I discovered Riemann I think in 2015, and was immediately hooked (and contributed a lot to it at some point). The tool is amazing, well designed, and is full of good ideas:

  • Configuration as code: I’m not speaking about YAML, TOML…​ here, the Riemann configuration is real Clojure code. The DLS and the built it integrations (Pagerduty, InfluxDB, Graphite, Elasticsearch…​) were enough for a lot of use cases, but it’s super easy to write real code to extend the project if needed.
    After working with Riemann and its infinite possibilities, it’s hard to work with limited DSL in other monitoring tools.

  • Good performances (JVM + Netty).

  • Easy to deploy

  • Super useful: using Riemann to route events to external systems while doing computations on the stream of events (real time computation of rates, percentiles, detecting patterns by correlating events between multiples hosts and systems, sending alerts…​) is amazing.

If you are interested by Riemann, I encourage you to watch Aphyr’s talk about it at Monitorama 2015.

Clients are pushing events to Riemann. An event has some fields:

  • service: The measurement name, like cpu_percent, http_request_second…​

  • time: The event time.

  • tags: A list of tags, for example ["monitoring", "database"].

  • ttl: A field indicating how long this event should be considered valid. It’s used internally to expire events in some computations.

  • state: the event state (ok, warning, or critical)

  • Additional keys, like host, or custom ones, can be added.

All of these fields are optional.

This format is very flexible. Riemann clients use protobuf, so performances are also good.

Push has for me several advantages compared to pull for monitoring systems. First, I think push-based systems, especially combined with tools like Kafka, are open systems.
You can route events to various databases, cloud services…​ Want to try InfluxDB ? Deploy it, add a new rule to Riemann to forward events to it, and test it. Want to try Datadog ? Same. You want to send specific events in one tool and the others in another ? Easy ! Data are availables, even more with Kafka where everyone can write its own consumer.

It’s also simpler to operate: one firewalling rule to open between your hosts/services and your Riemann (or Kafka if you use it as a buffer for example) instance. Compared to today’s "best practices" where you have 10 HTTP servers exposing metrics per host scrapped periodically (and all the network configuration mess it involves), it’s refreshing.

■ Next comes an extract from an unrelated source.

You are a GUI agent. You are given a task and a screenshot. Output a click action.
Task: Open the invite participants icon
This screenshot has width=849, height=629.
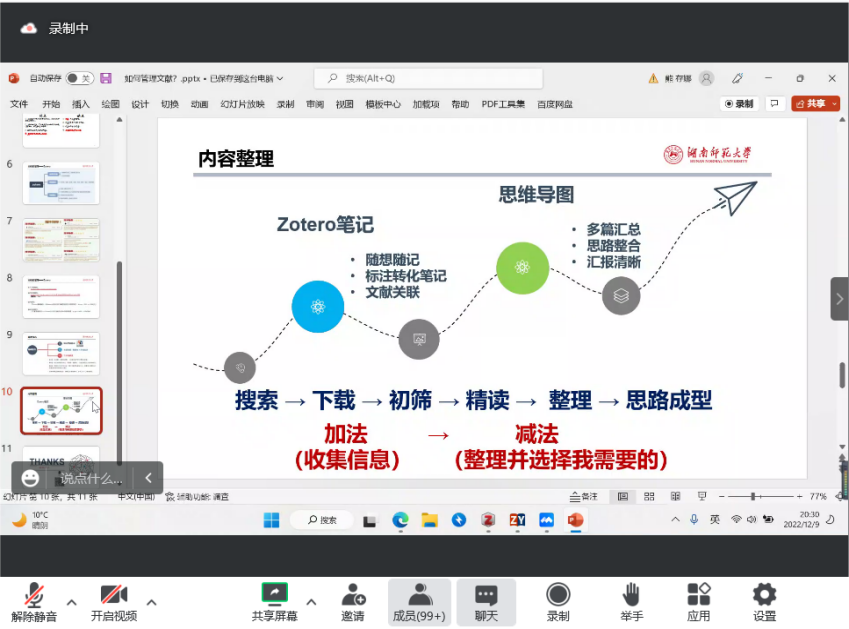[352, 594]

I would like to thank all the people involved into Riemann (for example Kyle Kingsbury aka Aphyr, the original Riemann author, James Turnbull, another Riemann maintainer which also wrote a book about it) and its ecosystem.
It’s crazy how this tool evolved (the project itself but also the tooling: you can find Riemann integrations or Riemann clients a bit everywhere) without being backed by a company. I think it speaks about the tool quality, and shows that open source tools maintained by individuals can still have an impact.

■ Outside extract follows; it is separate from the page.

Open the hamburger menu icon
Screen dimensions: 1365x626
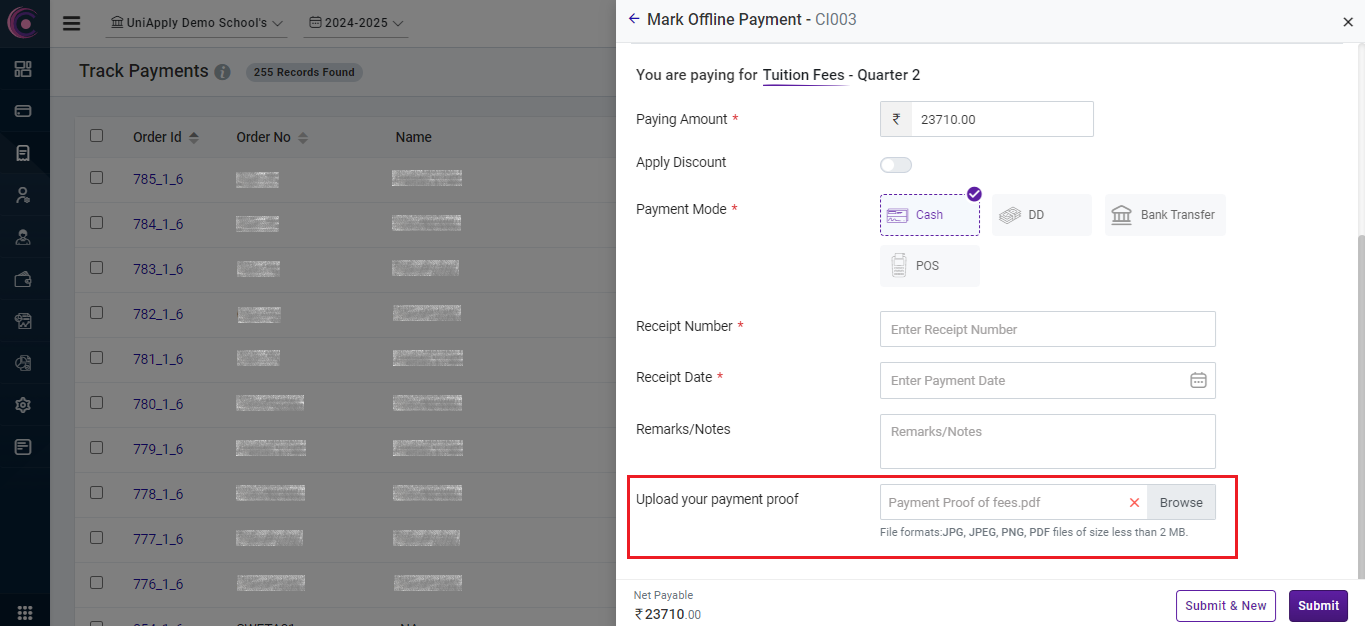coord(71,23)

For the anecdote, I started to work at Exoscale almost 3 years ago because Pierre-Yves Ritschard, another Riemann contributor, proposed me to join the company. Thinking about it, Riemann is probably the piece of software which had the biggest impact on my career (met a lot of cool people, learned a lot about monitoring, Clojure, stream processing engines…​).

I do not contribute to Riemann anymore for a while. I still like the tool, but I had at some point the feeling that everything I could have done for the project was done, and that bringing Riemann to the next level would need a rewrite.
Let’s see what are currently the Riemann pain points for me.

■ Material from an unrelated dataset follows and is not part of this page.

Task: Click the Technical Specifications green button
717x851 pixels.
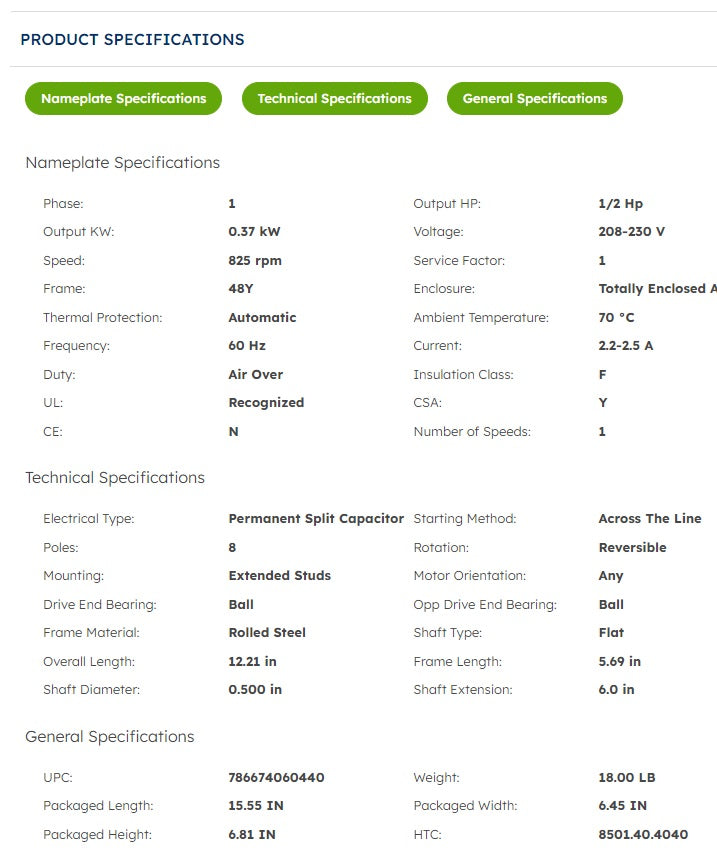Action: (x=334, y=99)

What could be improved in Riemann

As I said, in Riemann the configuration is code. Real code. Your configuration file is a valid Clojure program which is evaluated at runtime by Riemann. It’s nice but it also brings several issues.

Streams states on reloads

When Riemann is reloaded (for example, you update its configuration and send a SIGHUP), the configuration is evaluated again but all existing states are lost.

For example, if you were working with time windows, doing computations on group of events…​ all of this would be lost, and new events (after the reload) would not have any knowledge of the old states.

In practice, it’s an issue if you reload your configuration often. For a lot of use cases it was not important, but for some of mine it was an issue. It would be nice to only reset streams which were updated.

I/O and stateful objects directly created in streams

As I said before, you can in Riemann forward events to timeseries databases, cloud services, send alerts to Pagerduty…​ In short, perform side effects. These clients usually have stuff like threadpools etc…​ which should be correctly initialized and stopped if needed.

In Riemann, these kind of clients are also directly initialized and used inside streams, and it was hard to manage them cleanly, especially on reloads.

Event time vs scheduler

In Riemann, some streams perform actions based on the events time, but some also use a scheduler to execute tasks periodically.
For example, some time windows streams use the events time to know when a window is closed. If you have a 60 seconds window, you could consider the window closed if an event arrives at start of the window + 60. But other streams would use the scheduler to periodically flush states (windows for example) every N seconds (flushing events every N seconds, no matter what is received).

Having two ways to manage the time was an issue. It was sometimes difficult to understand exactly the outputs of some streams because of that, and simulating the scheduler side effects complicated the unit test framework (yes, in Riemann, you can write unit tests to test your streams to me sure about your computations and alerting rules, which is super nice).

This and a couple of small issues motivated me to try to write a new tool heavily inspired by Riemann, using the same protocol/event format, which feels like Riemann but with more capabilities.

Mirabelle

My tool named Mirabelle is still a work in progress, but I will explain the ideas behind it and how it differs compared to Riemann. It should be noted that parts of the code were directly taken from Riemann, and that Mirabelle is also licensed under EPL, like Riemann. Again, I would like to thank all Riemann contributors.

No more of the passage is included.